Problem to solve.
For every line in the entries that contains "arrow", show the whole line.

[[ Input open ]]

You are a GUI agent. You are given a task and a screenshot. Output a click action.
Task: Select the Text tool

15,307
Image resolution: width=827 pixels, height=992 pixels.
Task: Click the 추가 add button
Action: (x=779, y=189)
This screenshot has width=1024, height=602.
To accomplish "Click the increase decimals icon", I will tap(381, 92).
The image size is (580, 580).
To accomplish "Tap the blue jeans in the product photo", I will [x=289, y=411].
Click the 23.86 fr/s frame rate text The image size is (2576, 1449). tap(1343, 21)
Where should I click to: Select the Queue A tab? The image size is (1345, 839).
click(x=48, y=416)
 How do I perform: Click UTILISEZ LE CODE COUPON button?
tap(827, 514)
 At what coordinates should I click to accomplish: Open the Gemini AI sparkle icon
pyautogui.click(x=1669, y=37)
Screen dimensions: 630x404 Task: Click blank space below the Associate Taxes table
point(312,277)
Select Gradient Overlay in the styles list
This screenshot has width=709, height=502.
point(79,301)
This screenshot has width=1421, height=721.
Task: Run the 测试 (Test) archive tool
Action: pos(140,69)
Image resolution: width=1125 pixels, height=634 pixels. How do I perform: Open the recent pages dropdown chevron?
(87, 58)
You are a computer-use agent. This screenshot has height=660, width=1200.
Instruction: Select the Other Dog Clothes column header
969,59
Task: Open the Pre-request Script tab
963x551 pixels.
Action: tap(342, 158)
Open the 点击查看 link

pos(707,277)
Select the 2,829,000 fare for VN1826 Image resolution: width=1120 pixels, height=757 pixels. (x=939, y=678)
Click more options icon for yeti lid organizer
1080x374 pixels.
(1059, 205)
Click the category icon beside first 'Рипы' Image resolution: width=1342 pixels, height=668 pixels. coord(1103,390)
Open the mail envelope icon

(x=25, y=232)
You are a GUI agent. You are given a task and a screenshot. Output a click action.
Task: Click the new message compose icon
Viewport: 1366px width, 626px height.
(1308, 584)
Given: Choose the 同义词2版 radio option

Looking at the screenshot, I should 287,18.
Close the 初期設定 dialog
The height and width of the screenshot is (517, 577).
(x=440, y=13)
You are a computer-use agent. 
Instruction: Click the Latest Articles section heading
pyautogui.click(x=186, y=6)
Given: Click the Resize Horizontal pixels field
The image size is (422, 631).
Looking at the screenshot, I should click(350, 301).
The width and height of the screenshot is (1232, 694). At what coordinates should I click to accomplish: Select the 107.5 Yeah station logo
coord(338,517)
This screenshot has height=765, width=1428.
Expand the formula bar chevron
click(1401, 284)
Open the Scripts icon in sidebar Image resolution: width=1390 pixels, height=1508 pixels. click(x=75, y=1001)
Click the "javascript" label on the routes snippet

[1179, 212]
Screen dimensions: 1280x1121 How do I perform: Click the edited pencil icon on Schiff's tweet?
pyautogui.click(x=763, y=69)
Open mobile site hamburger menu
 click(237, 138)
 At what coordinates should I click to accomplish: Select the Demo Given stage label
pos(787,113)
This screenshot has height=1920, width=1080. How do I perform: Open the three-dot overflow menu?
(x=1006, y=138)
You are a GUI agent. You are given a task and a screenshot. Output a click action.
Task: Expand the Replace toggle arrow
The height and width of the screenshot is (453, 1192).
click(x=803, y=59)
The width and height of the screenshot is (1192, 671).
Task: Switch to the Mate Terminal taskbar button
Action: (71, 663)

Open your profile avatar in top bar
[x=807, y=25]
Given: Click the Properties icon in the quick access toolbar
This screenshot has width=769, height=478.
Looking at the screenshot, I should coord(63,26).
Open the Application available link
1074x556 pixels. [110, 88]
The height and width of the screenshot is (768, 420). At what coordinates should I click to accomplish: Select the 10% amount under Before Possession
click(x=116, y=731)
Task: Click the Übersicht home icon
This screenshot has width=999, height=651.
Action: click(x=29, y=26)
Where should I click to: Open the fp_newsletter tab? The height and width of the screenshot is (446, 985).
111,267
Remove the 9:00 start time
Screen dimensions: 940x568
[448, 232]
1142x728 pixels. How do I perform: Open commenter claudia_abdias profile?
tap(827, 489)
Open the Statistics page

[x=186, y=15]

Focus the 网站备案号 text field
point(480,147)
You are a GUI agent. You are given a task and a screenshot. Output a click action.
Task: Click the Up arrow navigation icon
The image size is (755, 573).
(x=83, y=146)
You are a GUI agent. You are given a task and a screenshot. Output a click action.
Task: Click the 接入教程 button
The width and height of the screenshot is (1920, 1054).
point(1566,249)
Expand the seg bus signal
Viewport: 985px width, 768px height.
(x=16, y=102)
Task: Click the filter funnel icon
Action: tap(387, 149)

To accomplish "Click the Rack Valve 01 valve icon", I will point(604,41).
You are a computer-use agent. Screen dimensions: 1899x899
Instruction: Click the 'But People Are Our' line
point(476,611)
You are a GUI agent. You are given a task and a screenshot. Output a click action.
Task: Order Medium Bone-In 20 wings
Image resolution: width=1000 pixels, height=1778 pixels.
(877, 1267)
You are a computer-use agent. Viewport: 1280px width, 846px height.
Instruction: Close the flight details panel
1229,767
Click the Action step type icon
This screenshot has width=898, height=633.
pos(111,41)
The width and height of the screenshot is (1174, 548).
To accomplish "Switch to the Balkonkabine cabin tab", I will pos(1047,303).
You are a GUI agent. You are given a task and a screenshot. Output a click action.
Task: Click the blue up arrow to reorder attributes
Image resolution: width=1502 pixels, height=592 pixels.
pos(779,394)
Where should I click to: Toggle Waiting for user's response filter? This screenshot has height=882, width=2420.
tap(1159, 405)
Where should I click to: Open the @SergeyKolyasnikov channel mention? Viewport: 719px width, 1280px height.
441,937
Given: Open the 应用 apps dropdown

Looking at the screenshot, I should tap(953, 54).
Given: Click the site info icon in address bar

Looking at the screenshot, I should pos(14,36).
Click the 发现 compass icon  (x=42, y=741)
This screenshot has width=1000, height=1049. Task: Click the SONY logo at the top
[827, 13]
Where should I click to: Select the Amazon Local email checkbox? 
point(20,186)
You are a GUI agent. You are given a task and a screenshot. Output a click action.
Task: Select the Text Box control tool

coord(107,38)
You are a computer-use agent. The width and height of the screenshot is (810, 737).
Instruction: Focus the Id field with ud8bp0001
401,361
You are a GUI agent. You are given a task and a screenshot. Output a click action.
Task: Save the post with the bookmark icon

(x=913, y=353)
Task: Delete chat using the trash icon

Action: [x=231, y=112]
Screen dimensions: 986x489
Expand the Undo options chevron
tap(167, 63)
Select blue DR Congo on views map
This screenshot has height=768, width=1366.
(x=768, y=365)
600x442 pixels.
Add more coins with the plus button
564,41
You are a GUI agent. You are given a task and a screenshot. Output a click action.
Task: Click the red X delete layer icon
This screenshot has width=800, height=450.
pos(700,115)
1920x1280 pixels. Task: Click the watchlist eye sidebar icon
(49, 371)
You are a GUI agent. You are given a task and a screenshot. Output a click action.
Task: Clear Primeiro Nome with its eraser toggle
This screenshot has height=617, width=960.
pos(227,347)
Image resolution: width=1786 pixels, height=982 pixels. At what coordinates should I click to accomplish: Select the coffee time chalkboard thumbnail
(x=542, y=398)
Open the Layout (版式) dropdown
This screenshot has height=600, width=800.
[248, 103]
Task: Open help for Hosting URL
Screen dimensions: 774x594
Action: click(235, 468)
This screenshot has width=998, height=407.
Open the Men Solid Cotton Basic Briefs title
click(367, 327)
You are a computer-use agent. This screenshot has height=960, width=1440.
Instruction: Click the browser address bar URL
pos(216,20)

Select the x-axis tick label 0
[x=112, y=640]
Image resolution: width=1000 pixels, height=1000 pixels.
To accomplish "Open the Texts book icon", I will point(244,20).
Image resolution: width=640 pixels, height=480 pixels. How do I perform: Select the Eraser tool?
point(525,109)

[[ Input closed ]]

Result for this task.
Task: Expand the Replace toggle arrow
Task: Click the Up arrow navigation icon
Task: Click the blue up arrow to reorder attributes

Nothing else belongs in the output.